After a discussion about this, I want to model how to notate what we are thinking. I have mixed in the idea of missing addends throughout the year. If this is a new concept for your kids, it will take a much richer conversation for the majority of your students to grasp this idea.
"I am going to write down the number that you said we started with. You said that she got some more so I am going to write a '+' sign next to the three and then a blank line to represent the number of books that she added to the other shelf. I know that she has 5 books at the end of the problem, so I ma going to write =5." There is a photo in the section resource that models this part of the discussion.
"I now want you to work with someone next to you to solve this problem. How many books did she put on the 2nd shelf? You can use connecting cubes to help with your thinking."
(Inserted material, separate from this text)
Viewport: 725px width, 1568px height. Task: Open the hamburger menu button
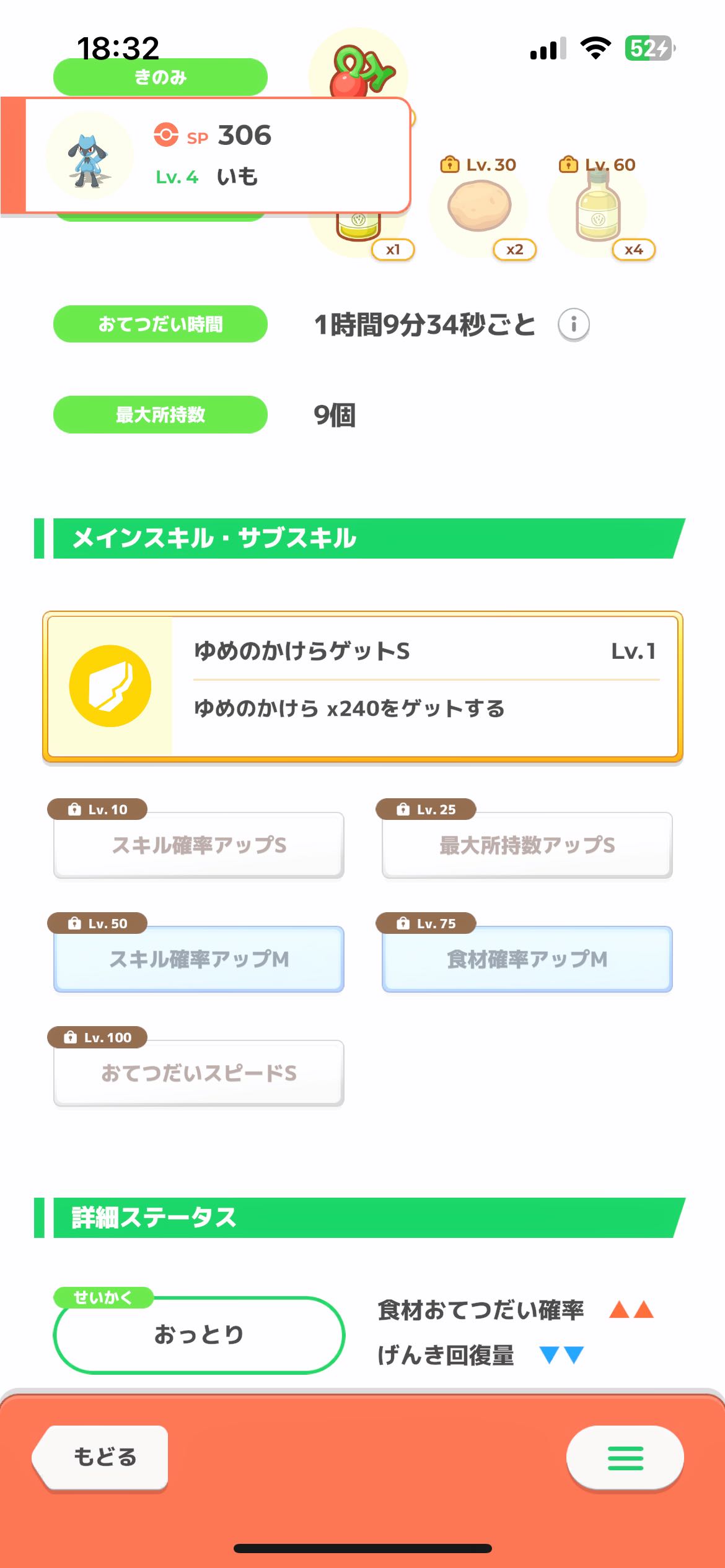(x=625, y=1458)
I then ask students to share how they solved the problem. I am looking for students to model how they used cubes to find the missing part. This way everyone can not only see their thinking but also have a visual to relate to.
Note: Some kids will use addition and add up from 3 to 5. Some kids will use subtraction and know that taking 3 from 5 will yield the answer. You want to make sure that the addition and subtraction models are modeled, even if this means that you show it as your example.
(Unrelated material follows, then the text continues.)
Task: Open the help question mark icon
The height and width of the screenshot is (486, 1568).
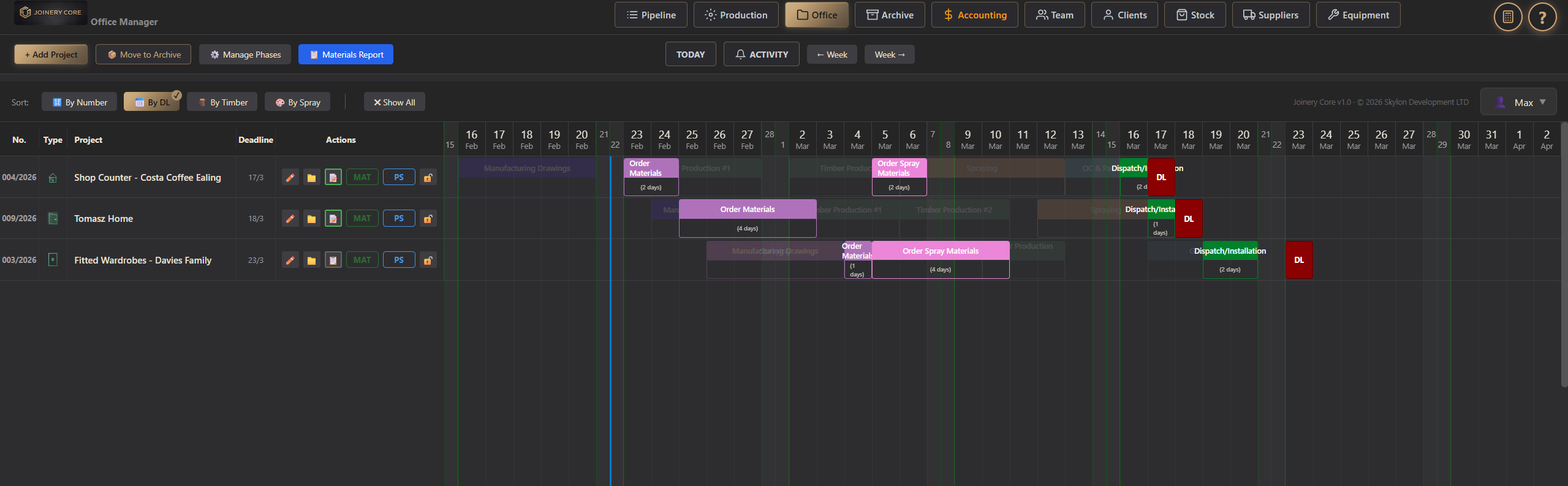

*Advanced Preparation: You will need to make enough copies, of the story problems (section resource), for each of your students.
Note: I am using small numbers with these problems because students find unknown change problems difficult. By keeping the numbers small, They are working with familiar numbers and focusing on the hard part of the problem.
"You are now going to solve some problems on your own. I will read the first one to you. Then you will get to work. Again, you can use connecting cubes to help solve the problem. Remember, I want you to show your thinking and write an equation to represent it. If you need help reading the next problem or would like a problem reread, please let me know." The students are
solving problems using addition and subtraction within 20 and using a symbol for the unknown number to represent the problem (CCSS.MATH.CONTENT.1.OA.A.1 & CCSS.MATH.CONTENT.1.OA.D.8). This is an end of the year CCSS expectation for each first grader.
As students are working, you will want to circulate to help students and make sure that everyone truly understands what he/she is solving for. You will also want to know what strategy that students are using to solve the problem. Some will model with cubes/pictures. Some will use counting on or back, and some will use known facts.
It is expected that the students can analyze relationships mathematically and draw conclusions as well model their thinking with mathematics (CCSS.MATH.PRACTICE.MP4).
There is a video in the section resource that has a student explaining who she solved one of the problems. She is modeling how she counted on and then created an equation. There is also a copy of her page int he section resource (Lucy). I also included Matthew's who used known facts.
I will wrap up today's lesson with a discussion about problems one and two from the story problem packet. I will reread each problem (one at a time) and ask the group to help me write an equation to represent what is going on in the problem.
I will then ask students to share who they solved each problem. I will call on specific students (based on strategies that they used in solving the problems not heir own). This way I can make sure that a variety of strategies represented. I have included a video of one student's (the girls who explained her answer in the previous section) presentation.
I will end today's lesson with a skill sheet that reinforces the concept of the "unknown." This sheet should be done individually and some students may not finish in the remaining time. If that is the case, you could ask students to complete two liens from each section. This way you could get a sample of the addition and subtraction problems. The sheet is located in the section resource.